In previous section we discussed about Data Handling in R
Huge amount of data stored on the servers can be accessed through SQL(Structured Query Language). R is compatible with these databases. For SQL server, this is done through ODBC. However, few steps needs to be followed to link R to the database. All you need to do is
- Create ODBC from the SQL Server
- To create ODBC, the following link https://www.youtube.com/watch?v=2xQX76nEdvo can be followed.
Once ODBC is created, we need to connect ODBC with R. For the connection, we need to install a package called RODBC in R. Once the package is installed, it is loaded into the current workspace, by calling the function, library(RODBC). This will load the functions available in the RODBC package into the current workspace for further use. The following syntax shows, how to load the package, and further connect R with Database.
> library(RODBC) > conn <- odbcConnect(“dblink", uid=“uid", pwd=“passwd") > salesdata <- sqlFetch(conn, “sales") > ordersdat <- sqlQuery(conn, "select * from orders") > close(conn) > dbhandle <- odbcDriverConnect('driver={SQL Server}; server=MyServerName; database = MyDbName; trusted_connection=true')
In the above-mentioned commands, “MyServerName” & “MyDbName” is replaced with our server and database names. We should make sure that we have access to that server and database before connecting. Once the data is imported, the connection is closed using the function close().
spend_row_count<-sqlQuery(dbhandle, “select count(*) from MyTable”)
Importing dataset using GUI
An easy to use Graphical User Interface can be used to import the data from different formats into R. Steps to be followed are shown below.
Working with Datasets
Once the dataset is imported/connected, there are some basic validation checks that we have to make, before going for further analysis.
- Is the data imported correctly?
- Are the variables imported in right format?
- Did we import all the rows and columns?
Data preparation is an important step in the field of data analysis. Importing, exploring, validating and sanitizing the data are as important as data analysis. It is always a good practice to do some basic checks to get an idea on the dataset. We have a look on the number of rows, columns, the variable structures, data snapshot summary, etc. It is important to check if there are any missing values, or if there are any outliers lying in the data set. For example: If the age is recorded as 1200, then there has been a problem in recording or importing the data. Hence fixing the imported data is equally important. One can validate the dataset by verifying its structure. By structure, we mean the number of rows and columns, the format of data, the limits of the values taken by the data columns, etc. We can also have a look at the summary of the data.

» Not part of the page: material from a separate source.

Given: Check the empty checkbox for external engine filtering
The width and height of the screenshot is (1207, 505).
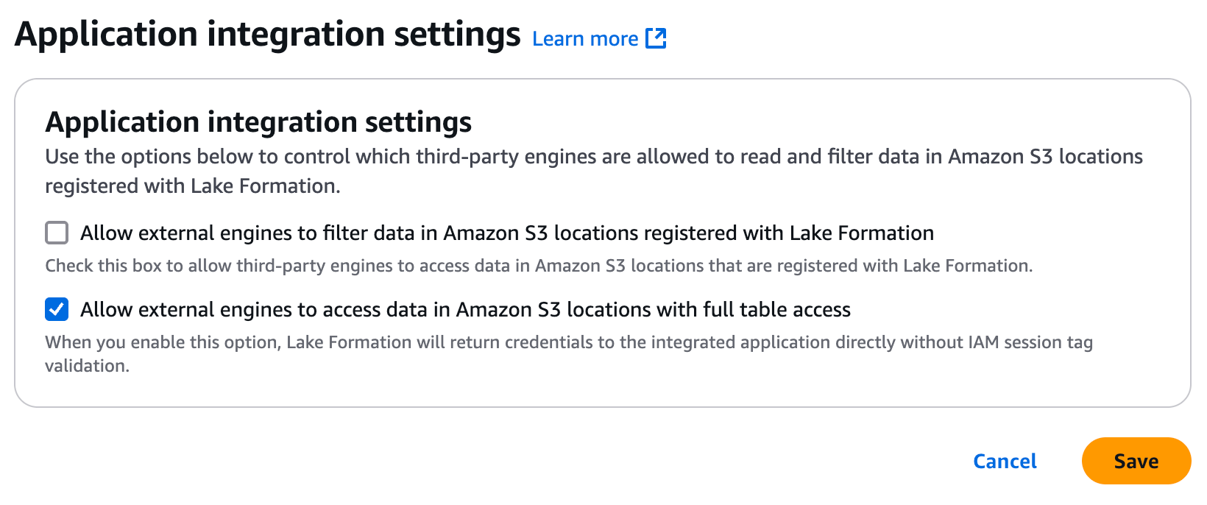Looking at the screenshot, I should (x=56, y=233).
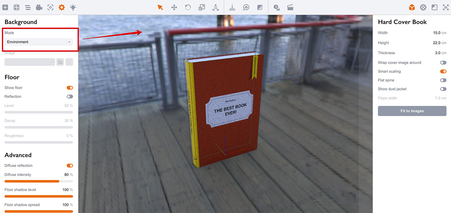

There are three important rules in the field of data handling – Importing, Rectifying, and Applying.
Import: The data stored in different formats can be imported in R, by using basic commands like read.csv() for csv files, read.xlsx() for xlsx files and other commands for different formats.
Rectify: After the data is imported into R, it is important to check the accuracy of the data i.e. the degree of correctness of data. It is important to check if there is any data missing, or if there is an outlier lying in the data set. Taking an example: if the age is recorded as 12 and the education is recorded as Graduation, then there has been a problem in recording the survey data. Hence fixing the imported data is equally important.
Let’s see some commands to perform some basic checks on the dataset without actually opening it.
Basic Commands on the Datasets
dim()
This function returns the number of rows and columns. From this we can have a quick idea on the data import. If we don’t have the number of rows and columns as expected, we can address the issue at that phase itself.
> dim(Sales)
## [1] 11 7
The output says that that the data set Sales has 11 rows and 7 columns
names()
This function can be used to get or set the names of the variables in the dataset. Sometimes import doesn’t consider column names while importing from text files, so we need to be careful while importing.
>names(Sales)
## [1] “custId” “custName” “custCountry” “productSold”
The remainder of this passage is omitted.